Bölüm 37 Vahşi At

14 dakika okuma
2,751 kelime
Ücretsiz Bölüm

Bölüm 37: Vahşi At

Paralı askerler nihayet dağlardan çıkıp ovalara ulaştılar. Düz zemine adım attıkları anda gerginlikleri azaldı.

“Dük Harmatti şu anda Porcana Krallığı’nı naip olarak yönetiyor,” dedi Phillion, Urich’e.

“Yani, Dük Harmatti kralın küçük kardeşi ve şu anda krallığı naip olarak yönetiyor. Bu onu kral yapmaz mı?”

“Ama tahtın varisi Varca Aneu Porcana, bizim prensimiz. Harmatti’nin resmi olarak Porcana kralı olabilmesi için prensin ortadan kaldırılması gerekiyor.
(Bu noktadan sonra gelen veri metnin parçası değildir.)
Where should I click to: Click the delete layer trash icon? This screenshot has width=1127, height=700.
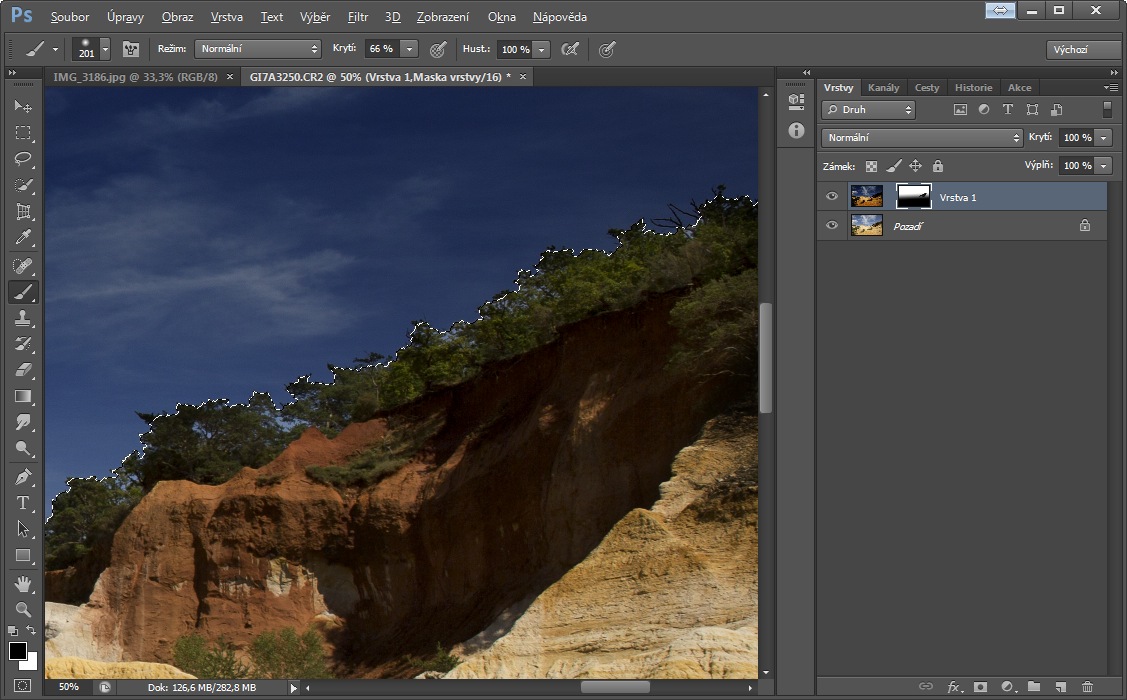(x=1087, y=687)
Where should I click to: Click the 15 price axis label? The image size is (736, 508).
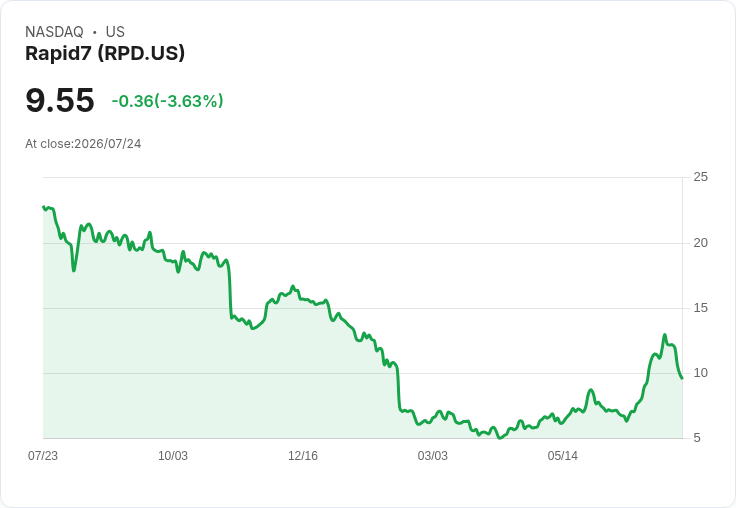(x=700, y=308)
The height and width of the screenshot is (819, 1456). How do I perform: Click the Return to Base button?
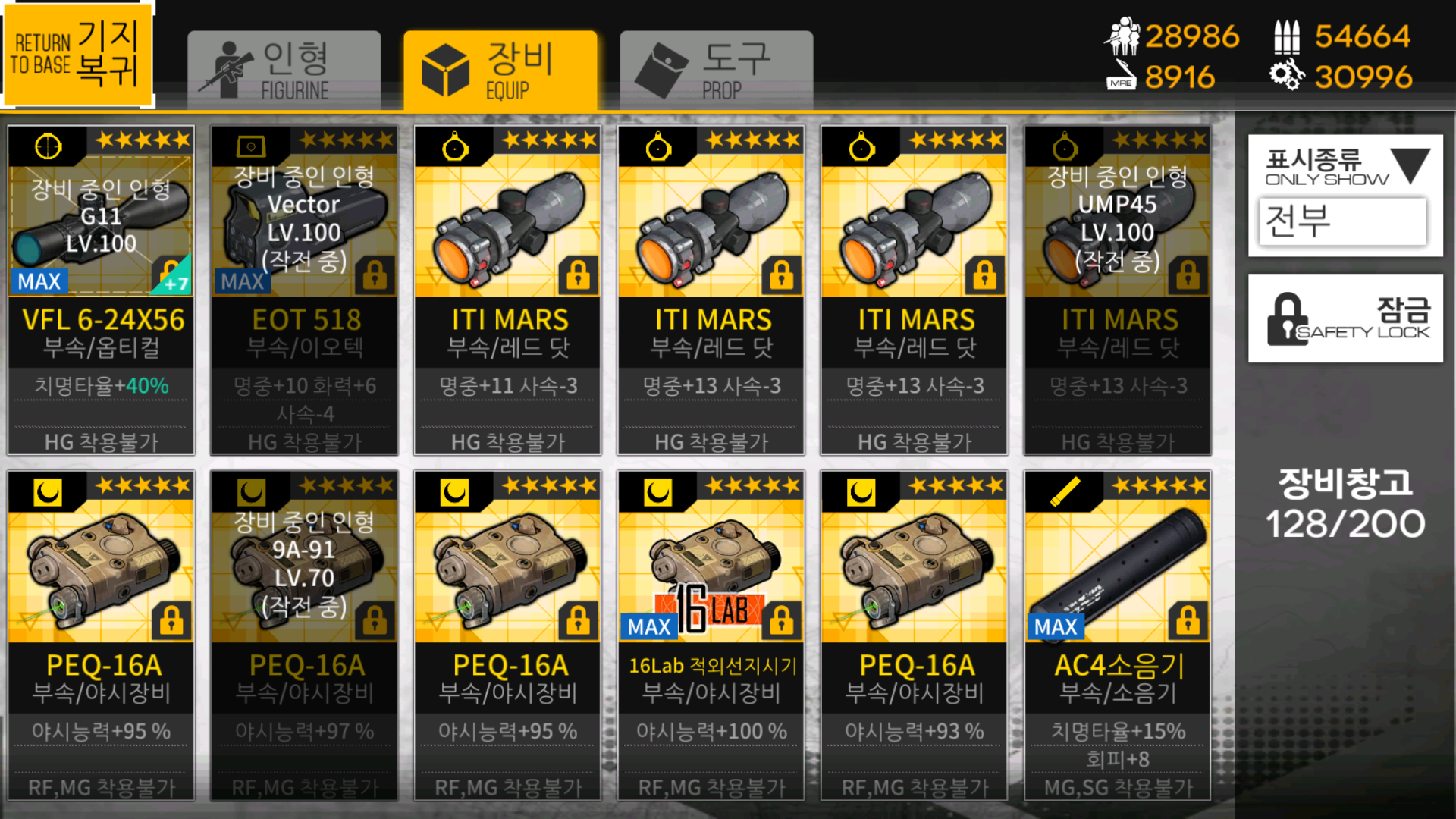pos(77,55)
Pahell, Phillion’un açıklamalarını dinlerken öfkeyle yutkundu.

“Doğru. Tahtın gerçek varisi benim. Reşit olduğumda, hain Dük Harmatti tahtı bana devretmek zorunda kalacak,” dedi Pahell dişlerini sıkarak. Amcasına karşı kinle doluydu.

“Haklı falan, çok büyük laflar ediyorsun. En güçlü adam neden tahtı kendisi almıyor?”

Urich, tüm bu karmaşıklığın nedenini anlayamıyordu. Kabilesinde en güçlü savaşçı doğal olarak şef olurdu. Şefin oğlu bile, en güçlü savaşçı talep ederse pozisyonunu ona devretmek zorundaydı.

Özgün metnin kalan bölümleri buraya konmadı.